> **Data entries**
☆ ☆ ☆
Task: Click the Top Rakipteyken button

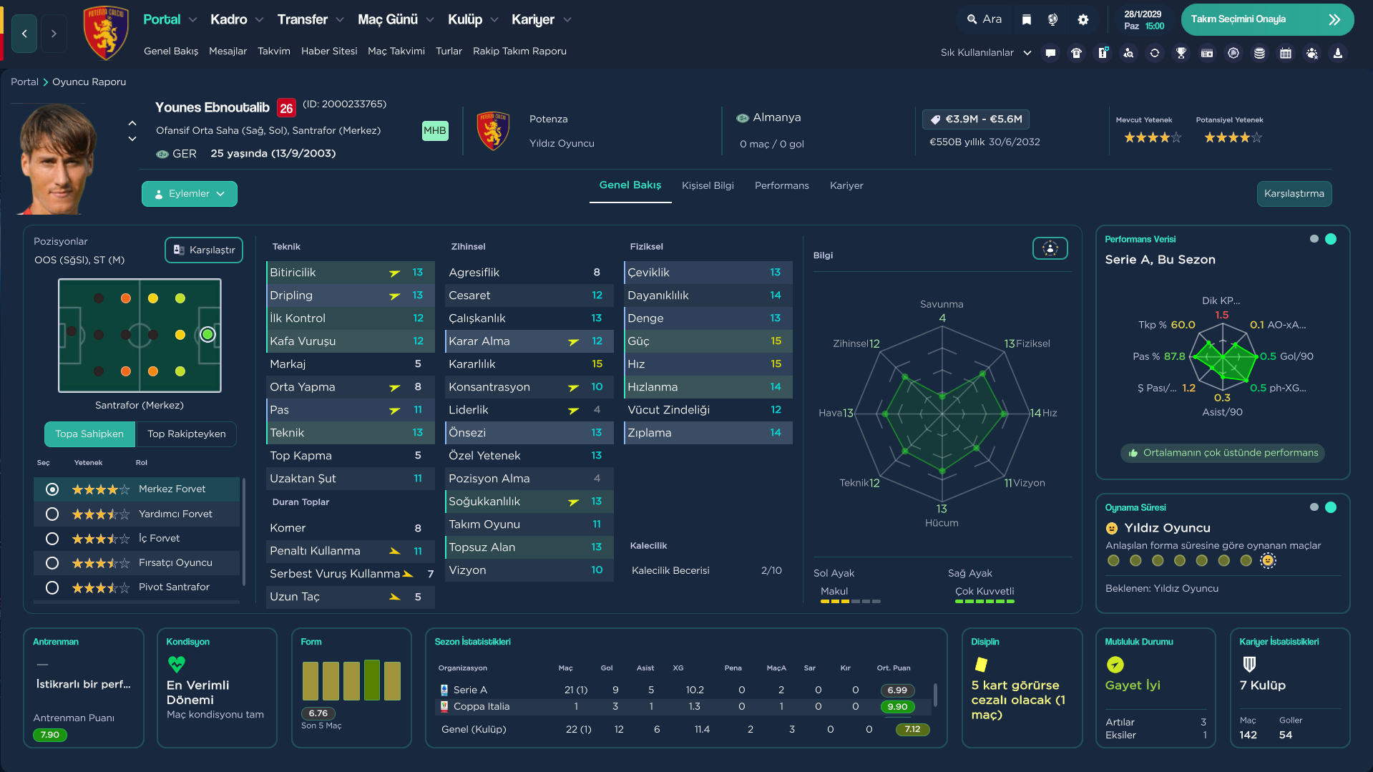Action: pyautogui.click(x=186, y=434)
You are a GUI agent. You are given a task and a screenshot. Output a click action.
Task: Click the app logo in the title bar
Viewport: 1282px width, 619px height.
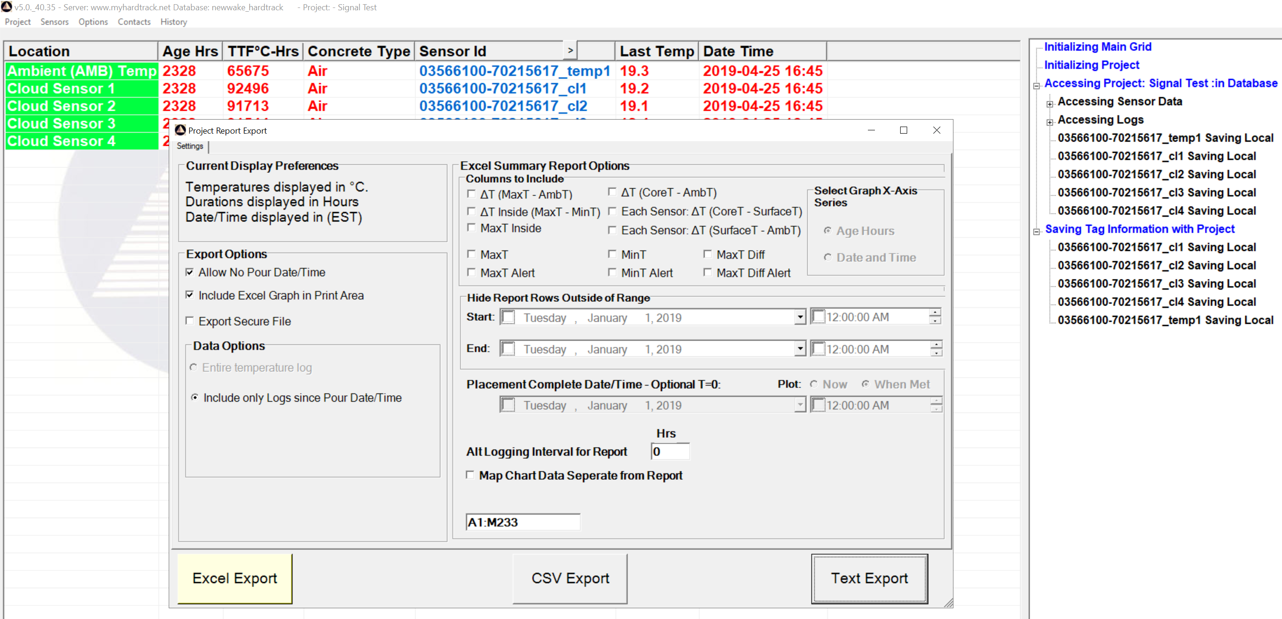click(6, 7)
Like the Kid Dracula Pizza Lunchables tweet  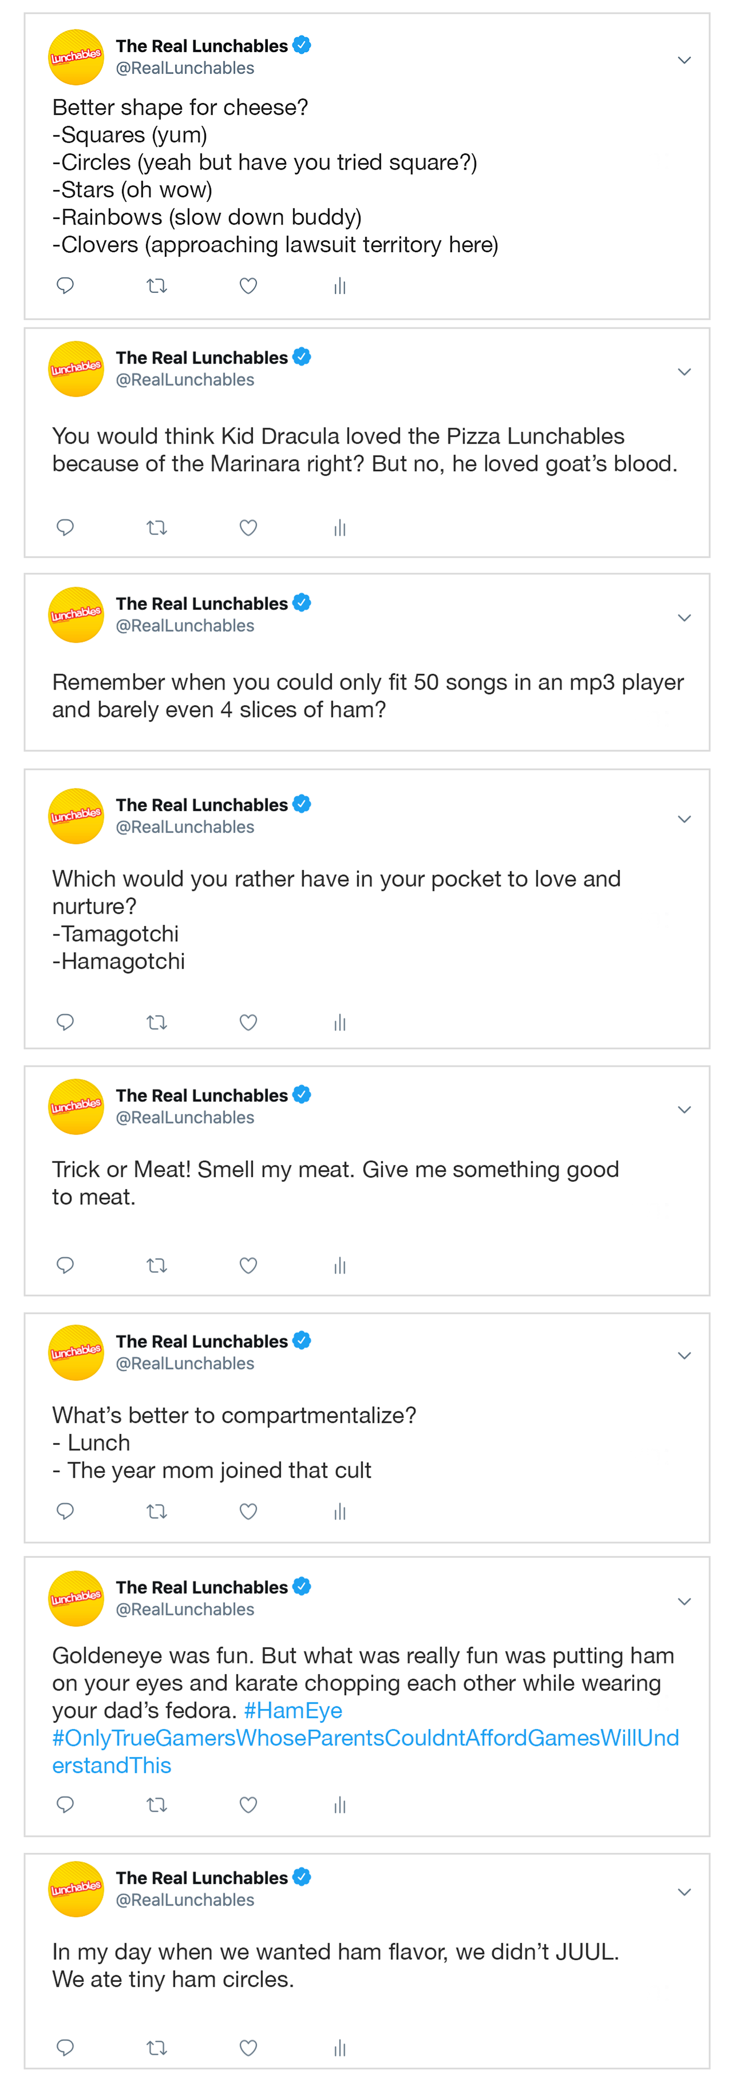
☆ ☆ ☆
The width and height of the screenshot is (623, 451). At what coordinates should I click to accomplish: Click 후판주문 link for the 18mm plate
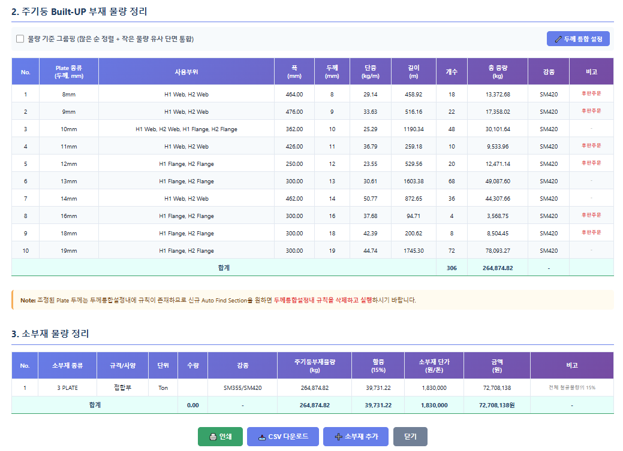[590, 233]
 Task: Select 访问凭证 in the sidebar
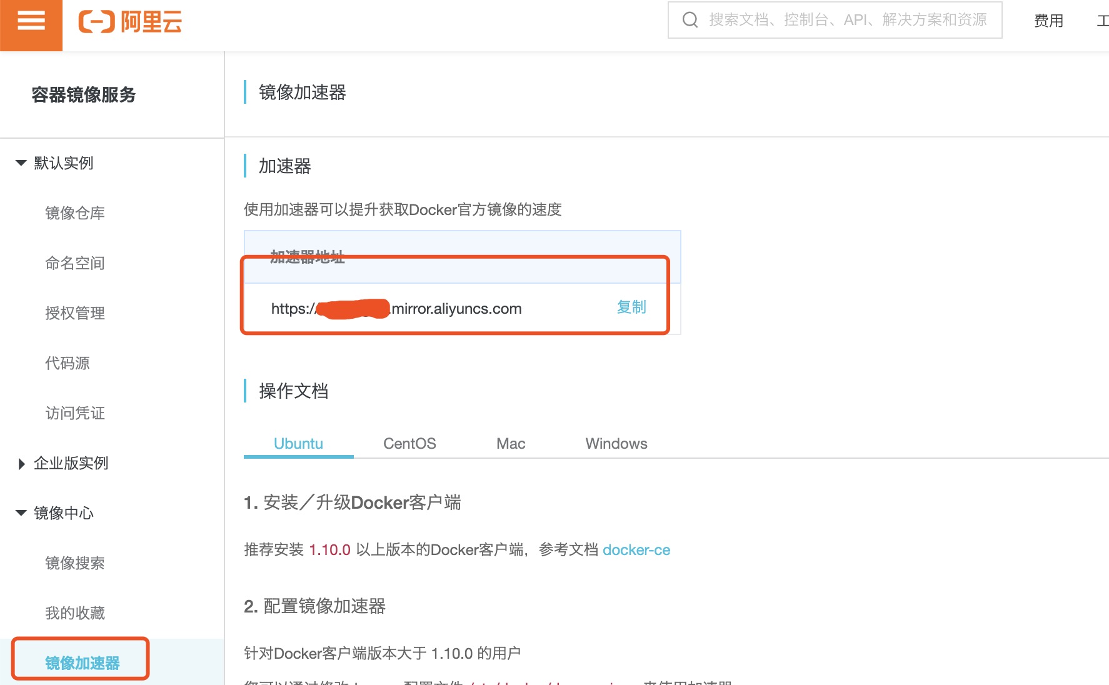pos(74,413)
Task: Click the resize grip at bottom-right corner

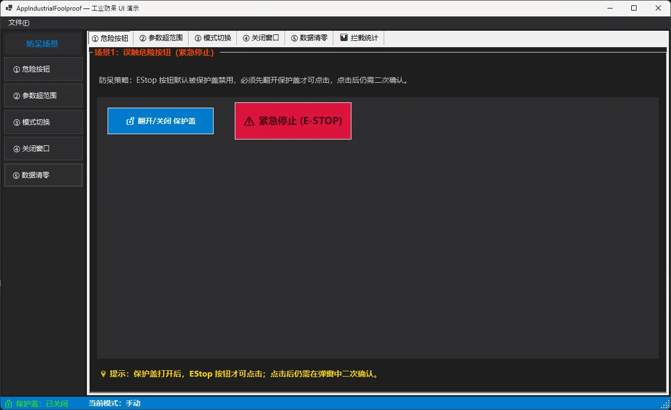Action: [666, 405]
☆ ☆ ☆
> **What the task requires**
Please count the lines in the data above that contain the word "screenshot", and give only that number.

> **Finished exercise**
2